Map-to-Speech: A Method for Making Web Maps More Accessible

Darren Wiens January 29, 2024

In a world where geospatial technology continues to evolve, we try to place ourselves at the intersection of innovation and inclusivity. We often imagine a map as a visual guide, but there are opportunities to make this information more accessible to everyone, including those with visual impairments. Today, we explore the concept of map-to-speech technology, where geospatial expertise meets accessibility, creating an enriching experience for users of all abilities.

Understanding Map-to-Speech Technology

Sparkgeo has a record of exploring map accessibility:

The Accessibility of Web Maps

Accessible Web Maps – Part II

Our recent experiment involves transforming maps into an auditory or textual experience, a journey we’re excited to share.
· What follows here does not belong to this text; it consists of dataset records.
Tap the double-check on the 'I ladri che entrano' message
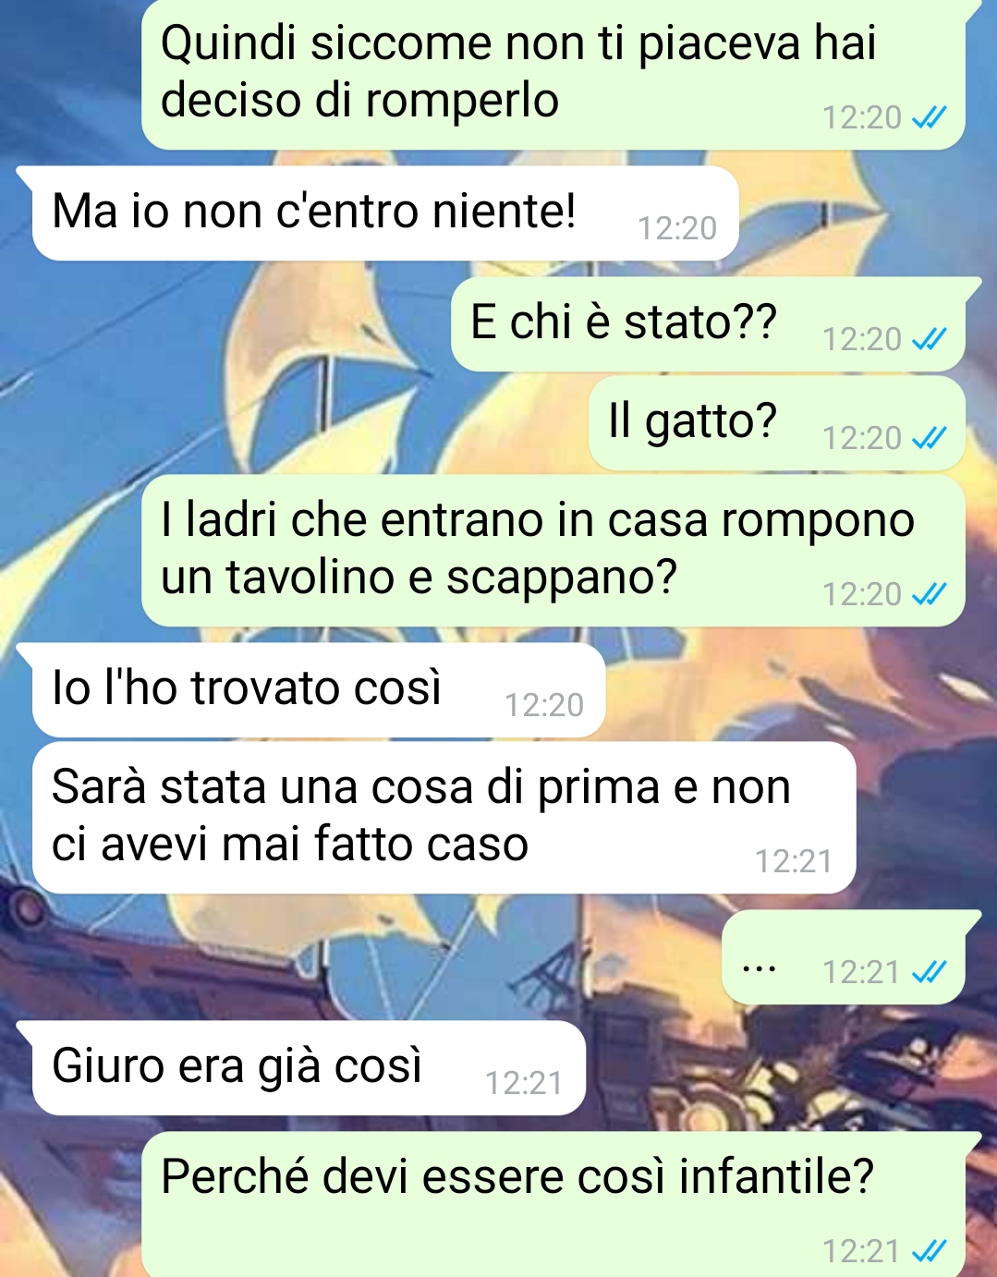This screenshot has height=1277, width=997. point(929,593)
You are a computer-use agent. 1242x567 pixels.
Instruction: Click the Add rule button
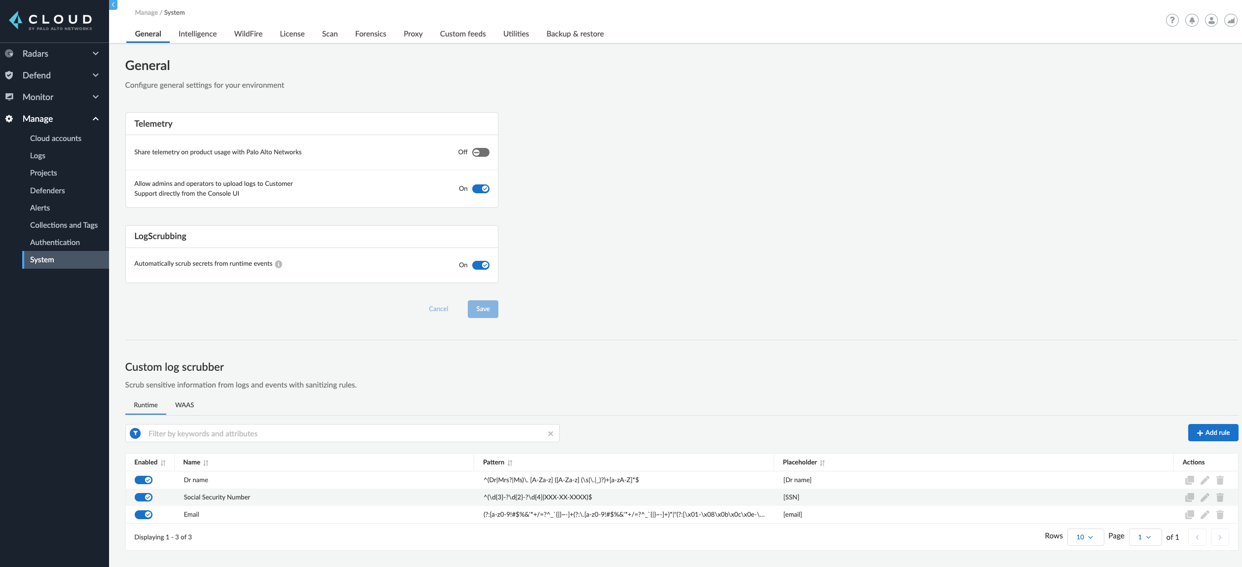(x=1213, y=432)
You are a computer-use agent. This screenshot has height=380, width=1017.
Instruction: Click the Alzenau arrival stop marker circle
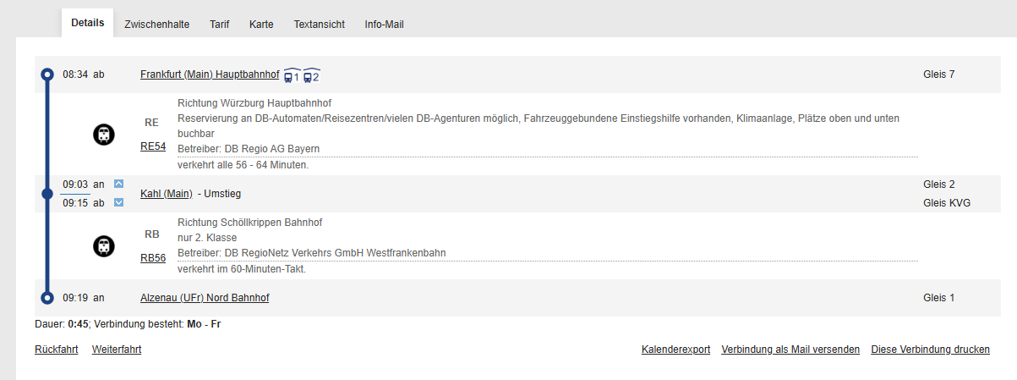tap(47, 298)
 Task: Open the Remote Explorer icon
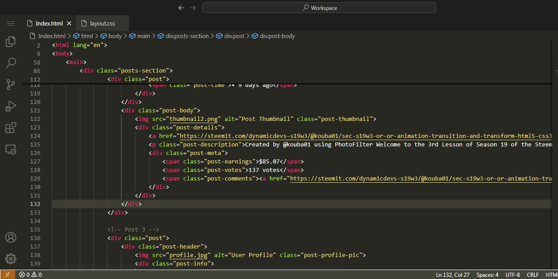coord(11,149)
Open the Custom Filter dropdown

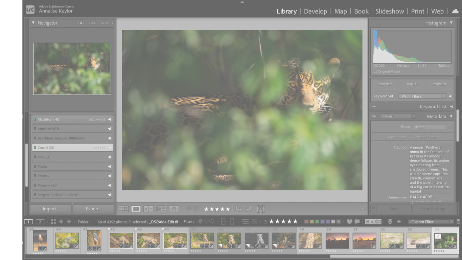tap(431, 221)
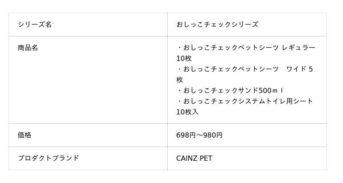
Task: Click the おしっこチェックシステムトイレ用シート product line
Action: click(244, 101)
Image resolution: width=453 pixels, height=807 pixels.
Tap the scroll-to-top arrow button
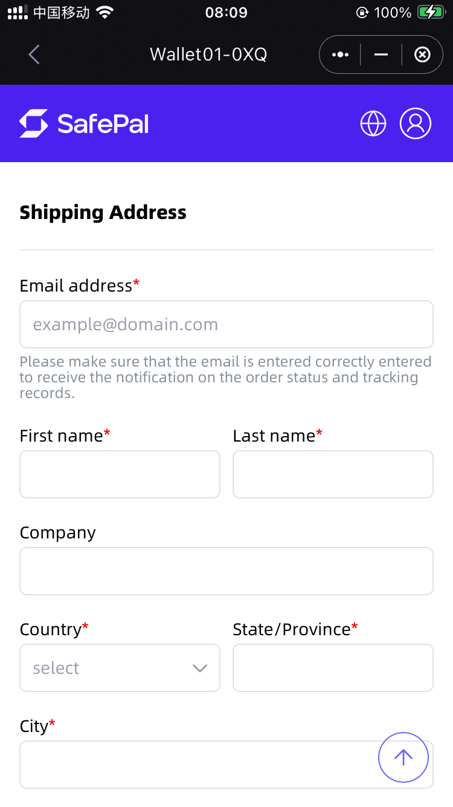(x=403, y=757)
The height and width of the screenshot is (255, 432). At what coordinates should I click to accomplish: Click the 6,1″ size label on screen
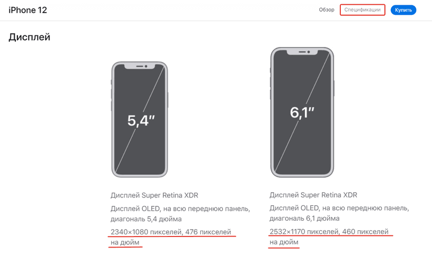(x=302, y=112)
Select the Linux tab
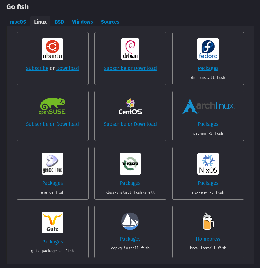This screenshot has width=260, height=268. tap(40, 22)
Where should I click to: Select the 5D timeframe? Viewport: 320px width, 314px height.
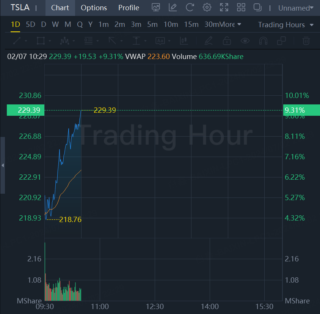pos(30,25)
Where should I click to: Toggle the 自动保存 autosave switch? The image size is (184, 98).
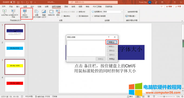pyautogui.click(x=13, y=2)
We have shared an example demonstration repo on GitHub here, but the method works with any map, or indeed, any visual HTML element that can be exported as an image.

Below is an example video showing the map-to-speech method. The video shows two examples of adding text and speech descriptions to a web map. In each example, the user pans and zooms into an area of interest and then clicks on a button to fetch a voice and text description of the map view. After a few seconds, a text box at the bottom of the screen populates with a text description, and a voice begins reading the description out loud. The method is shown to work in both residential and rural areas.
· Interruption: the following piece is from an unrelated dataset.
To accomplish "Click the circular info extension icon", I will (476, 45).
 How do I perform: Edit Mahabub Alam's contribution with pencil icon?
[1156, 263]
The process is as follows:

At the desired time (in the example, when the user clicks a button), users can trigger the map-to-speech process.
Once the process is started, the frontend is responsible for converting the map to an image. In the example, using Mapbox GL JS, we can convert the map object’s canvas to a data URL (a URL containing the actual image data) using the function chain: map.getCanvas().toDataURL('image/png'). Note that the map object must be set to preserveDrawingBuffer: true in order to export the image.
The frontend may then send the image data to a proxy API. We recommend using a proxy API in this case in order to hide OpenAI API credentials from the public.
The proxy API sends the image data, along with the credentials, to the OpenAI API vision endpoint, asking for a text description in return.
Once the text description is received, the proxy API can respond to the frontend with the text description, or request and respond with an audio text-to-speech description.
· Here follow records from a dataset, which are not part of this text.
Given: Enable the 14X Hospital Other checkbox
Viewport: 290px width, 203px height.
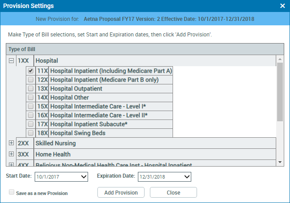Looking at the screenshot, I should pos(31,97).
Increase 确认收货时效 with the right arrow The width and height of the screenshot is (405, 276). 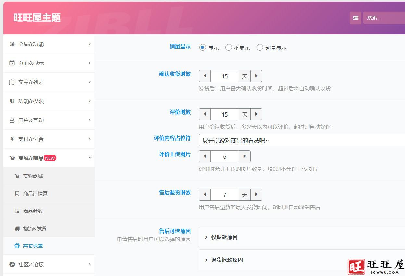coord(256,76)
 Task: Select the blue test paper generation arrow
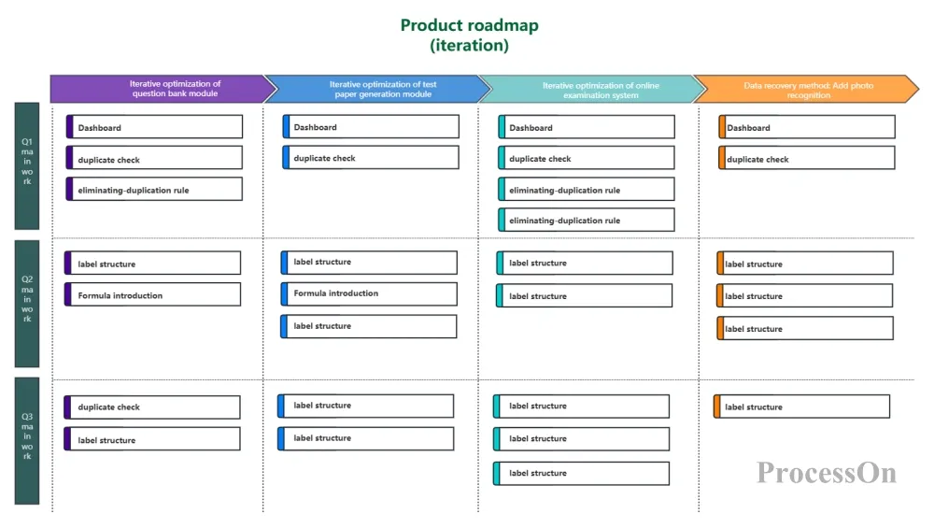[376, 89]
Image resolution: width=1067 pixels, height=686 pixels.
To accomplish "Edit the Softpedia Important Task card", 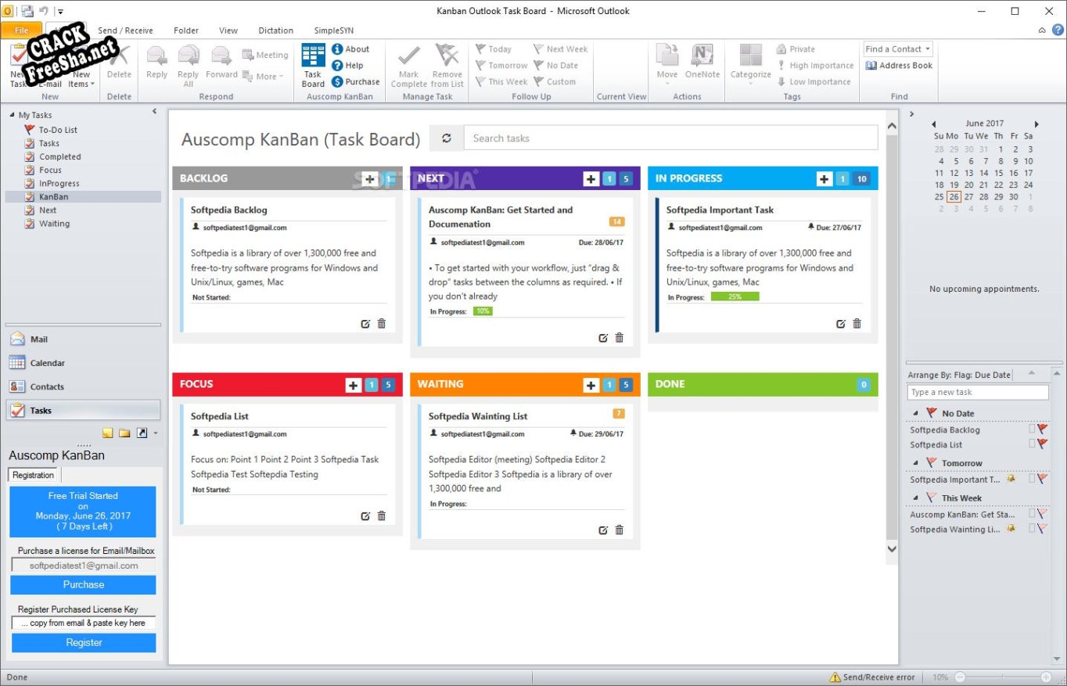I will pos(841,324).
The sequence diagram shows the intended flow of the map-to-speech method. The diagram shows actions between an app, api, and OpenAI API. When the app receives instructions to invoke the method, it converts the map to an image and sends it to the api. The api makes a request to the OpenAI API vision endpoint to receive a text description of the image. Optionally, the api may make a request to the OpenAI API text-to-speech endpoint to receive an audio description. Finally, the api responds to the app with the requested descriptions.

Use Cases

While image description extraction and text-to-speech are interesting from a technological standpoint on their own, there are some real world use cases that might make this method even more compelling:

Alt-text generation: the best advice for making visual elements more accessible to users with visual impairments is to provide alt-text that can be read by screen readers. However, there are scenarios where alt-text cannot be generated beforehand. For example, some apps automatically move the map view to a new location based on search criteria. In this case, contextual alt-text can be generated on-the-fly using a method like map-to-speech.
Vision enhancement: despite a cartographer’s best intentions, there is always a trade-off between detail and legibility. In cases where there are necessary small details on a map, the map-to-speech method may benefit users with low-vision.

Limitations

While the map-to-speech method may be an enhancement of the accessibility of web maps, it is essential to acknowledge certain limitations. One notable constraint is the dependency on external APIs, such as OpenAI’s Vision and Text-to-Speech endpoints. This reliance introduces potential points of failure, including network issues, API rate limits, or service unavailability, which may impact the real-time generation of map descriptions. Additionally, the accuracy of generated descriptions is determined by the underlying machine learning models, meaning there could be instances where the descriptions may not accurately capture map features. Acknowledging these limitations allows for a more nuanced understanding of the technology’s scope and encourages ongoing refinement and improvement in future iterations.

Conclusion

At the heart of this project is an attempt to make geospatial information accessible to all. By harnessing the power of OpenAI’s Vision and Text-to-speech endpoints, we leverage cutting-edge technology to extract detailed descriptions from maps. For users with visual impairments, this opens up a new dimension of understanding, providing rich auditory insights into the geographical landscape.

Our foray into map-to-speech technology is a testament to the power of geospatial expertise focused on inclusivity. By transforming maps into accessible, textual and auditory experiences, we bridge the gap between technology and accessibility, unlocking new horizons for users of all abilities. As we continue our geospatial journey, we’re reminded that every map has a story, and now, more people than ever can consume it.